-------- Recorded data
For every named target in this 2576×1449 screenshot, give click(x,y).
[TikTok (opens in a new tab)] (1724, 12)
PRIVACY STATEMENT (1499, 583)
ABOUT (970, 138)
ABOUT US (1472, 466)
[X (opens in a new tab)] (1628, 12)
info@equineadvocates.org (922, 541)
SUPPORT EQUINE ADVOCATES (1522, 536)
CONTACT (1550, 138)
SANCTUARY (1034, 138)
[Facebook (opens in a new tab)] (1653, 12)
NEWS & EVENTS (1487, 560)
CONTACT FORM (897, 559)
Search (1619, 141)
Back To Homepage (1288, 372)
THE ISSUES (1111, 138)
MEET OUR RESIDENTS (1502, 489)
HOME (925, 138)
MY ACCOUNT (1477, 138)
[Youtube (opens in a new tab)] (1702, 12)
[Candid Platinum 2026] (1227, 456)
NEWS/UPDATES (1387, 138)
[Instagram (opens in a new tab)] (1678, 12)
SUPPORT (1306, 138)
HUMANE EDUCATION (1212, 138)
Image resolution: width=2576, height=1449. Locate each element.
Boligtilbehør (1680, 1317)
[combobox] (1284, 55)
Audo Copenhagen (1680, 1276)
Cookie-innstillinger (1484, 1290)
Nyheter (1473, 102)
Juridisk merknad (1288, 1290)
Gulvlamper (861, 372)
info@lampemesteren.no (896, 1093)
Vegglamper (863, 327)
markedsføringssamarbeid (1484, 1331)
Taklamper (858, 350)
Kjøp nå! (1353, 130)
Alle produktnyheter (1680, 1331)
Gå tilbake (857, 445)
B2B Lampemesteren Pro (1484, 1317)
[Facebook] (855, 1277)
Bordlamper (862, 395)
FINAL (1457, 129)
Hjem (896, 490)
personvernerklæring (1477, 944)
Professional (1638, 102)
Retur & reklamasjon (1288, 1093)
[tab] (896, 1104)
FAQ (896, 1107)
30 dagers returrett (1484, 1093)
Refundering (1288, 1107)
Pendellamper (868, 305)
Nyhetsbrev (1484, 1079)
----------------
**Written problem**
Write out the records again, starting at the line containing "Gulvlamper (861, 372)" and going to the end of the records, with 146 added to every number in the coordinates.

**Solution below**
Gulvlamper (1007, 518)
info@lampemesteren.no (1042, 1239)
Vegglamper (1009, 473)
markedsføringssamarbeid (1630, 1477)
Taklamper (1004, 496)
Kjøp nå! (1499, 276)
Alle produktnyheter (1826, 1477)
Gå tilbake (1003, 591)
B2B Lampemesteren Pro (1630, 1463)
[Facebook] (1001, 1423)
Bordlamper (1008, 541)
FINAL (1603, 275)
Hjem (1042, 636)
personvernerklæring (1623, 1090)
Professional (1784, 248)
Retur & reklamasjon (1434, 1239)
[tab] (1042, 1250)
FAQ (1042, 1253)
30 dagers returrett (1630, 1239)
Refundering (1434, 1253)
Pendellamper (1014, 451)
Nyhetsbrev (1630, 1225)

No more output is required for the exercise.